We don't know what causes pitchers to blow out their elbows, so no one can say if Fosnacht put himself at any risk. Maybe it's throwing too many pitches. Maybe it's throwing too often. Maybe it's throwing with too much velocity (Fosnacht throws a fastball in the low 80s). Maybe it's throwing breaking pitches too young. Maybe breaking pitches have nothing to do with it.

We don't know the ramifications, but we know that 194 is a cartoonishly high pitch count. That's setting in too for Fosnacht's coach, Jerry Striegel. Striegel spoke with Big League Stew's David Brown, and admitted to post hoc second thoughts:

"I realize that it was way too many pitches," Striegel told Big League Stew in a phone interview Thursday morning. "I can understand everybody's concern about it. And I would tell you too that I am concerned also. I probably would change the decision today."

Fosnacht, naturally, doesn't regret a damn thing. He says he felt fine, didn't want to be taken out, and "loved every minute of it." Of course, no one's criticizing him—no one expects a pitcher to want to come out of a game. That's on his coach. Striegel agrees.

"The biggest issue I have right now is," Striegel said, pausing a moment. "I know that the mentality of a pitcher is, 'Give me the ball and I'll get it done.' I think that's where I sat most of the day. Hindsight being what it is, I know that I should not have gone that long with him. I should have stepped in as a coach and said, 'It's time.' And I did not do that."

But there's context to Fosnacht's performance that really shouldn't be overlooked—he's not going to be a pitcher for very long.
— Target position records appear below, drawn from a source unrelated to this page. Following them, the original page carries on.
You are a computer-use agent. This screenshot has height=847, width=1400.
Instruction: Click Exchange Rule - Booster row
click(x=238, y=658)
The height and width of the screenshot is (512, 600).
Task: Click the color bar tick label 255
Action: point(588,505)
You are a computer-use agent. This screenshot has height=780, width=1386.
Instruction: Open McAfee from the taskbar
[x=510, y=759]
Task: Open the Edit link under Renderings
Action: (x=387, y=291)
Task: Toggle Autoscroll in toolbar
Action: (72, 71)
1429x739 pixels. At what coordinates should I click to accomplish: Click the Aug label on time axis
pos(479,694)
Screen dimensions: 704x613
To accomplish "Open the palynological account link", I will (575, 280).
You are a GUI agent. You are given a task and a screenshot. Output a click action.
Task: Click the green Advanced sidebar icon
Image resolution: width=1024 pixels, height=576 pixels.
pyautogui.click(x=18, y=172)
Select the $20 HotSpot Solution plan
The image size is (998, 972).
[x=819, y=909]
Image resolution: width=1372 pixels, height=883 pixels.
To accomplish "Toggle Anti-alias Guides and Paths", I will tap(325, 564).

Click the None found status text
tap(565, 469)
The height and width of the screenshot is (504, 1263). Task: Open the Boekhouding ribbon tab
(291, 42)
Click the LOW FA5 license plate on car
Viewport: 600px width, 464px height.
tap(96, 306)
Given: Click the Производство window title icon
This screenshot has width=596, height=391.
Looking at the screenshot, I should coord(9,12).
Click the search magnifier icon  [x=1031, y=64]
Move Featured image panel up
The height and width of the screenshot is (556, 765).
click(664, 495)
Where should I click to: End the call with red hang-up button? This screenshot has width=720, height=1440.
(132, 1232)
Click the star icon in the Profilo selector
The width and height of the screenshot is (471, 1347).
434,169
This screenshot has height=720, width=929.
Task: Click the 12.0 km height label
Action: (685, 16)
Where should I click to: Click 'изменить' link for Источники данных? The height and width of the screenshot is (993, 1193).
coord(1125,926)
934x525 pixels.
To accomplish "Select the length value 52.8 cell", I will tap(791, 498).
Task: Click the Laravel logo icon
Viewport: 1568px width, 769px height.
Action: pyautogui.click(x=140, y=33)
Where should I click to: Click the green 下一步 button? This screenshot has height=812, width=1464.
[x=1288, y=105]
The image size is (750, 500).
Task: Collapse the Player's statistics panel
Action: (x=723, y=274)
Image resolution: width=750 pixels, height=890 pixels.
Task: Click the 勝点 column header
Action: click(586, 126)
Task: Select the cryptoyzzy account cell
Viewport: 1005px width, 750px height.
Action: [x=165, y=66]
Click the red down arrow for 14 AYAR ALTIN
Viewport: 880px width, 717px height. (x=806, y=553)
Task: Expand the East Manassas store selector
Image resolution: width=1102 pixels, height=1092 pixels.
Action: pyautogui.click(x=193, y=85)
Rochester is in one of the lowest divisions of baseball, and Fosnacht doesn't plan on pitching in college. These are the playoffs, and he's a senior, so he literally may have been throwing his last game of competitive baseball. If ever there's a time to shoot your arm to hell for small-town glory, this was it.

Of course, maybe he changes his tune in a few years if his elbow needs work and his insurance doesn't cover it.